WORK ITEM:
Check every line of the entries below for the word "button", and copy the ones that have it.
───── DATASET RECORDS
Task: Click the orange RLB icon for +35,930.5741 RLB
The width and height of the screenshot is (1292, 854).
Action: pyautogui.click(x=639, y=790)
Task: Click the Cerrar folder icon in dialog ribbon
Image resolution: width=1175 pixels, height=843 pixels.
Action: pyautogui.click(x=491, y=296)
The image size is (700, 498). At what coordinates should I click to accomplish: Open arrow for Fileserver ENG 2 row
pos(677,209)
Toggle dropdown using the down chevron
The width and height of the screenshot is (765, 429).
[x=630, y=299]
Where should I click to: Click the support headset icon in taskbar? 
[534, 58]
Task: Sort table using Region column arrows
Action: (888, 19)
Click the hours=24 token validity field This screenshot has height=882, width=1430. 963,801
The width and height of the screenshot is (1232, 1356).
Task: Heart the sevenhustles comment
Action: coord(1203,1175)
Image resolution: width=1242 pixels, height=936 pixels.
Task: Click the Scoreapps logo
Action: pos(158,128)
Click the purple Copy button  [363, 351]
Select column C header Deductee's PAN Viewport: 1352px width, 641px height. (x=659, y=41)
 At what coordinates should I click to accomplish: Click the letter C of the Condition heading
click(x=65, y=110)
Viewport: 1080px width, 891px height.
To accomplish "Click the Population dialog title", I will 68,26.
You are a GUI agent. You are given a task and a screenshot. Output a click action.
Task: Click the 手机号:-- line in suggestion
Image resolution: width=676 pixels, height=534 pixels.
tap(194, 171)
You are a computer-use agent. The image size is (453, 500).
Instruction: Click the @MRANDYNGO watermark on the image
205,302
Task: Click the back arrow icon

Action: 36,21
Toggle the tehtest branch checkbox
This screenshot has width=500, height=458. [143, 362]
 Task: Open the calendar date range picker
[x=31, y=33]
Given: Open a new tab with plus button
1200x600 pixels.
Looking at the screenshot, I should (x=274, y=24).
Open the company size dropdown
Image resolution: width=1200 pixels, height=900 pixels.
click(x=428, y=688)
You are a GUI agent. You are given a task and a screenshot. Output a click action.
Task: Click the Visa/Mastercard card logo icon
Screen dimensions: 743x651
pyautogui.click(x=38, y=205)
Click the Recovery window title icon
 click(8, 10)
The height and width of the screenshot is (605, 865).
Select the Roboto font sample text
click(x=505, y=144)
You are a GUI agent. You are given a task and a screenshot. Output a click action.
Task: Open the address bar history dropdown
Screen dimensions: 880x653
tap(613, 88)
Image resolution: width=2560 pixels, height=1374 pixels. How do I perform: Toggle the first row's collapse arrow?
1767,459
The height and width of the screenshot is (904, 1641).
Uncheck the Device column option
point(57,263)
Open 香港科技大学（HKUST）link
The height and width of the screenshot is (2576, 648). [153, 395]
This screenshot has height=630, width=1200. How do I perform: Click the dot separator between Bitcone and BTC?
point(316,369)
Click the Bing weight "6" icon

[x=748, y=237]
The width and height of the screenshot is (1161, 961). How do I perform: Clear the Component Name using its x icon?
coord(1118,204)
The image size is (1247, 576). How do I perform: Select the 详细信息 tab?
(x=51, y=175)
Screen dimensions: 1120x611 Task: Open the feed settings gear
──────────
YOUR RESPONSE:
Click the purple Copy button  [363, 351]
Given: Open a new tab with plus button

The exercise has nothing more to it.